Work to complete
Tally the lines in the records underneath that contain the string "toolbar", and state the figure by itself.

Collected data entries

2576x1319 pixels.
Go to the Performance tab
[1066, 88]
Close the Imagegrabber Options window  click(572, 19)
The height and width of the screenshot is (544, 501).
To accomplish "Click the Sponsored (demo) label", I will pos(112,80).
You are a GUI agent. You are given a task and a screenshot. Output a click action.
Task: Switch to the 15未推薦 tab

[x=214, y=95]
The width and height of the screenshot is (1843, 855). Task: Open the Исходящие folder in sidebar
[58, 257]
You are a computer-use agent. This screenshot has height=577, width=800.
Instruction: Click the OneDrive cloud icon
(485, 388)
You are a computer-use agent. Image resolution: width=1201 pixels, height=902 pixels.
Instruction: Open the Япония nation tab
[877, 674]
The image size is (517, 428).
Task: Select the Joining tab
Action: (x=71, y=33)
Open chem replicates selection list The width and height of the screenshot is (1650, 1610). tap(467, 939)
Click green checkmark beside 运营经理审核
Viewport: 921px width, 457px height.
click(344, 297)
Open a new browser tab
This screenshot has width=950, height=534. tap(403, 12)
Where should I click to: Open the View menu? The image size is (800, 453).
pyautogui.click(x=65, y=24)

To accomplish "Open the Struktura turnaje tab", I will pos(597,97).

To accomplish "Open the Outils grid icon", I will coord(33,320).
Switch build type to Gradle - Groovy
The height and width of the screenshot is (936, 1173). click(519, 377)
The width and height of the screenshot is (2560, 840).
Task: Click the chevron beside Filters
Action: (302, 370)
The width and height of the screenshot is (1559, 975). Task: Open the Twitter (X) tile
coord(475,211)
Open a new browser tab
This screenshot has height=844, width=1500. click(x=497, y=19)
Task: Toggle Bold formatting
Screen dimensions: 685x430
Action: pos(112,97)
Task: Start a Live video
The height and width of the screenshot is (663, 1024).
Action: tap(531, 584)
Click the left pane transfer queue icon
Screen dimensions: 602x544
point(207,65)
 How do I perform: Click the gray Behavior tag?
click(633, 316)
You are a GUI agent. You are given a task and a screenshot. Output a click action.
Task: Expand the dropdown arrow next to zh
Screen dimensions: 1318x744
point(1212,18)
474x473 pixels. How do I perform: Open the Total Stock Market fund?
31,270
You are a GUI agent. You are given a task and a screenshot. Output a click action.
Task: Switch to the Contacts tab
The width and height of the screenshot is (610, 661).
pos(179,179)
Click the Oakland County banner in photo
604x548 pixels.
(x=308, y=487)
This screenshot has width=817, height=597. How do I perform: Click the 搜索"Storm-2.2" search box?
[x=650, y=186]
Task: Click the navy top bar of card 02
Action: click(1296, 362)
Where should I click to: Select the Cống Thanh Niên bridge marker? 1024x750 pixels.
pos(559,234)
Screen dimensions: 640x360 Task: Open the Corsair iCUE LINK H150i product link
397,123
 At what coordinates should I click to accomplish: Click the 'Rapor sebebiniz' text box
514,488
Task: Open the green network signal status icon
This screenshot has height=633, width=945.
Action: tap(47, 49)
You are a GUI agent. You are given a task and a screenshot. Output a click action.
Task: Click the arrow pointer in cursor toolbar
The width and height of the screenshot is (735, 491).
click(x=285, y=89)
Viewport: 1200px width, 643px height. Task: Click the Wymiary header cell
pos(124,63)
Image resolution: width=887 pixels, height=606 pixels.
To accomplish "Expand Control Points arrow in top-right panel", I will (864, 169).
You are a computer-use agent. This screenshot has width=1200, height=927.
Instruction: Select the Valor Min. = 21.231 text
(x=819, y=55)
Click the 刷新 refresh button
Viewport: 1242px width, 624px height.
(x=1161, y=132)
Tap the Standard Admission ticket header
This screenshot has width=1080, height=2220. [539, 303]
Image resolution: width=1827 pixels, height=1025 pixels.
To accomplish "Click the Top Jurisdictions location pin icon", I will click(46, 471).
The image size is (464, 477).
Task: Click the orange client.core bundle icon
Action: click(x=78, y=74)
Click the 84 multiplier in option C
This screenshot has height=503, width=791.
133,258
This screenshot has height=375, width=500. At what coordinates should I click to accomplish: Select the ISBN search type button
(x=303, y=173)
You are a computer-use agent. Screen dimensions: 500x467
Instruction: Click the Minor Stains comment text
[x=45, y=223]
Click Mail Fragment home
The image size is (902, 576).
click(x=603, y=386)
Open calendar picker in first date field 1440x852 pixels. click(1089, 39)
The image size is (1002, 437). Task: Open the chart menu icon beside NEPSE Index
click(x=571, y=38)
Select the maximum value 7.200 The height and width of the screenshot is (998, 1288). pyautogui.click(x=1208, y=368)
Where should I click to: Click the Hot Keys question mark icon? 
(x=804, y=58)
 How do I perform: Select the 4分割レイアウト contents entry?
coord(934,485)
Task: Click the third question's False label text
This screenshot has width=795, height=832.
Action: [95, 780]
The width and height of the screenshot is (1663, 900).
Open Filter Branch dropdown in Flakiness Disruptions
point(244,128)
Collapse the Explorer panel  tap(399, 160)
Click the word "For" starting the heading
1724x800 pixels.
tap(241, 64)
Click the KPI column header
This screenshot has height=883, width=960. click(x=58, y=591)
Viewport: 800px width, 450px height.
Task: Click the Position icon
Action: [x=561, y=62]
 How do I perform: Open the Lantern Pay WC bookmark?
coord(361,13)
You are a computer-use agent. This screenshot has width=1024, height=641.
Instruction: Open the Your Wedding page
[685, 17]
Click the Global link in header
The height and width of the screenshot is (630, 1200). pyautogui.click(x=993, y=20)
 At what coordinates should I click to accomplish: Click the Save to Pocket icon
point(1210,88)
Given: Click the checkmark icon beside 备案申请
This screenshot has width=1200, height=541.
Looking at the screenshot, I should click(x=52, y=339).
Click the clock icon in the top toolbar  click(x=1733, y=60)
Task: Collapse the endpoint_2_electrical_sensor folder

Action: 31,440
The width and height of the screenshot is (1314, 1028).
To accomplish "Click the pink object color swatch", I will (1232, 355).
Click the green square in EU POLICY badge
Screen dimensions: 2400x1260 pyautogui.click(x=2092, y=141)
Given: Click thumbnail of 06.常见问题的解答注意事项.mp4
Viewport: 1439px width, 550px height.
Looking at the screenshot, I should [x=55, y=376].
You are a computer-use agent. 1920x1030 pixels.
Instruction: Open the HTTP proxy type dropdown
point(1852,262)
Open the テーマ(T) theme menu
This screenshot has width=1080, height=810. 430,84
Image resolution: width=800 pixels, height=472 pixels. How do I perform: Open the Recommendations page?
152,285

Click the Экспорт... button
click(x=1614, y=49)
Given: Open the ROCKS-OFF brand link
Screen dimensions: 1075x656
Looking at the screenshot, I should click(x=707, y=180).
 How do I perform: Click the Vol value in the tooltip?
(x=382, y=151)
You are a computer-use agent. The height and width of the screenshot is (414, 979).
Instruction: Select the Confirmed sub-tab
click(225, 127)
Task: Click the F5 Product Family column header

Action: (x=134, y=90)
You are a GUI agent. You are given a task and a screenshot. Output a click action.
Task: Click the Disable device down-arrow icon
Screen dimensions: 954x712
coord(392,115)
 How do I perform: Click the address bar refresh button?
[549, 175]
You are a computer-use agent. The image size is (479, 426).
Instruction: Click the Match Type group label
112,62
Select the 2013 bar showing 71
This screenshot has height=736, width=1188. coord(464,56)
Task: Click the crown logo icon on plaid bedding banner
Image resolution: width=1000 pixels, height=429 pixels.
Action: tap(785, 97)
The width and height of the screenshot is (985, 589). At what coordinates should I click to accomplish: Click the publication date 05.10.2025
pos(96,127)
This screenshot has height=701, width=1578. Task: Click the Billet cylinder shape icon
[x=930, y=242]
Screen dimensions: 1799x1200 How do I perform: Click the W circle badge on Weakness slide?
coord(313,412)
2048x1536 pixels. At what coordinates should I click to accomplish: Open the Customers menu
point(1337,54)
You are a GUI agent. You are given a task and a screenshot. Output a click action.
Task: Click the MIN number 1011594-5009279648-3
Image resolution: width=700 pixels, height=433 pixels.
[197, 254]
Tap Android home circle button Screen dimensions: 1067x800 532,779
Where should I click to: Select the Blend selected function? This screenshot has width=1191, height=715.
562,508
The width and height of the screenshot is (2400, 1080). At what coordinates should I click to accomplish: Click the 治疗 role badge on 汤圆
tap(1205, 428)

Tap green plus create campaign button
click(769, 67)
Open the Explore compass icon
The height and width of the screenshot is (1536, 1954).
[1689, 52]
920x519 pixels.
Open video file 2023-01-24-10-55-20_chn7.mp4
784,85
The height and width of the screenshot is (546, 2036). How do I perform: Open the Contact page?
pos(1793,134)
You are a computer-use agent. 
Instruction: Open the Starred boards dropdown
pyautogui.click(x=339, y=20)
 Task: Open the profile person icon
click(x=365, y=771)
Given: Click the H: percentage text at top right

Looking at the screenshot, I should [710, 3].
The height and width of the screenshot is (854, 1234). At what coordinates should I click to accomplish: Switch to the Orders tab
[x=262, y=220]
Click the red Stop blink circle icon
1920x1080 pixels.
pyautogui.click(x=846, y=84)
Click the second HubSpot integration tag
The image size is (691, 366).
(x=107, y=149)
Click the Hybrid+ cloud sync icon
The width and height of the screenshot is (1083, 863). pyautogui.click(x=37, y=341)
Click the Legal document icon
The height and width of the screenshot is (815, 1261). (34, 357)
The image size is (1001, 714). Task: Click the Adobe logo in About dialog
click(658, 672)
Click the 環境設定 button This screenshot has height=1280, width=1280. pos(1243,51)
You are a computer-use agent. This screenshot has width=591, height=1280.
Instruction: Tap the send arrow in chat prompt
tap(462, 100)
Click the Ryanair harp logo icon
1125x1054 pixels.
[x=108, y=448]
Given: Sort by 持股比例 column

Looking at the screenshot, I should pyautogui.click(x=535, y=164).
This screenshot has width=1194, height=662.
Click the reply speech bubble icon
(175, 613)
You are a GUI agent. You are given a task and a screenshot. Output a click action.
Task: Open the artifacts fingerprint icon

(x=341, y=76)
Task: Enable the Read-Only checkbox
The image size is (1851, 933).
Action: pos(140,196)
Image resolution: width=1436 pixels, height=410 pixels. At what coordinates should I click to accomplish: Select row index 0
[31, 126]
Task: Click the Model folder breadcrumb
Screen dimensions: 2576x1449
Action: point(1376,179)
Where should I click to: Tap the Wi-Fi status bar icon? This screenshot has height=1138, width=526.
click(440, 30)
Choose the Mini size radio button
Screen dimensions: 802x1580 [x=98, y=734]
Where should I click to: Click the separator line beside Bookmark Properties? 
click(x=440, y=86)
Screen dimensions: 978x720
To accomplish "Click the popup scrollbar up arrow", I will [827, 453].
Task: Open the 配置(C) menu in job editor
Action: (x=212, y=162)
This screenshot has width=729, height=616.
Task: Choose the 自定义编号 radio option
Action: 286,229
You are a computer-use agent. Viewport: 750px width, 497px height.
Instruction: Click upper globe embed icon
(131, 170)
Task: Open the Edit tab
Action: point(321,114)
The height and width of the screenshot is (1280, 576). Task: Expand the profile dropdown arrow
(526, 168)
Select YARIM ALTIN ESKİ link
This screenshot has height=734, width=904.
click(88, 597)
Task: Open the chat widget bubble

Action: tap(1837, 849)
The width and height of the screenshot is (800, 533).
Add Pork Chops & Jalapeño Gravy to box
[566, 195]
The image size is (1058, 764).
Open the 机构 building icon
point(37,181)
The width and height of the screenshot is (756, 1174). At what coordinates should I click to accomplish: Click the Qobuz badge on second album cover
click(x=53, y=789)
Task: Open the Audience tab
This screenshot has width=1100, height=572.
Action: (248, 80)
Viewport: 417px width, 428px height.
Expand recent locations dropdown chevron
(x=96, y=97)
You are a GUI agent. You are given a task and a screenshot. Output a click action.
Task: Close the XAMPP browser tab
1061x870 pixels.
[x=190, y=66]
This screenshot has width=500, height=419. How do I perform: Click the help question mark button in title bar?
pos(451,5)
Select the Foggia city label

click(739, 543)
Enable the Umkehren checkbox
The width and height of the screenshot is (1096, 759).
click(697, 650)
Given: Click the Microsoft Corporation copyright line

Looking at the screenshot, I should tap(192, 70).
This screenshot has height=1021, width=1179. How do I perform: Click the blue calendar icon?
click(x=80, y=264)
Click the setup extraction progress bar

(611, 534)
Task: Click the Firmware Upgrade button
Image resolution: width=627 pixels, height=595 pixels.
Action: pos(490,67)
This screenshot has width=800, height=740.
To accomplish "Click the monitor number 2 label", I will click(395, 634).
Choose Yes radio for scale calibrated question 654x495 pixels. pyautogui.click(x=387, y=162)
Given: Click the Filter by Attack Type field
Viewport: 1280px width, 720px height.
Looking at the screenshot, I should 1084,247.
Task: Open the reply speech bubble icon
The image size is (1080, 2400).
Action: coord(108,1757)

Output below
2